This week National Public Radio aired a segment about a new research tool from Google. For the curious word-o-phile it looks likes lots of fun, but perhaps there are uses in numismatic research as well.
-Editor
Perhaps the biggest collection of words ever assembled has just gone online: 500 billion of them, from 5 million books published over the past four centuries.
The words make up a searchable database that researchers at Harvard say is a new and powerful tool to study cultural change.
The words are a product of Google's book-scanning project. The company has converted approximately 15 million books so far into electronic documents. That's about 15 percent of all books ever published. It includes books published in English, Spanish, French, German, Chinese, Russian and Hebrew.
Many of these books are covered by copyright, and publishers aren't letting people read them online. But the new database gets around that problem: It's just a collection of words and phrases, stripped of all context except the date in which they appeared.

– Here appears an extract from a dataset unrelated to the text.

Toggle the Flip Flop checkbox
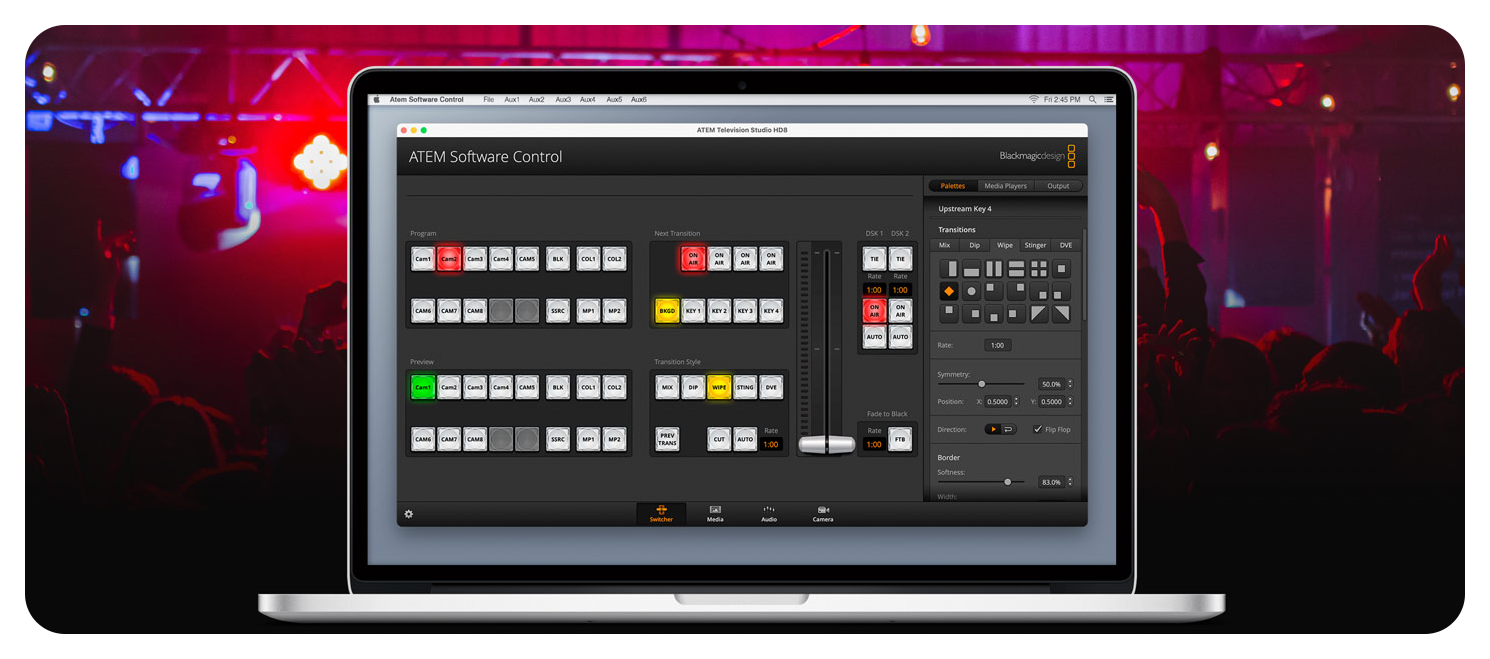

Yet Erez Lieberman Aiden, a mathematician and bioengineer at Harvard and co-creator of this new database, says it opens the door to a whole new style of literary scholarship.
"Instead of saying, 'What insight can I glean if I have one short text in front of me?' — it's, 'What insight can I glean if I have 500 billion words in front of me; if I have such a large collection of texts that you could never read it in a thousand lifetimes?' "
You can, for instance, type in a word or a short phrase, and the database produces a graph — a curve that traces how often an author used those words every year since 1800.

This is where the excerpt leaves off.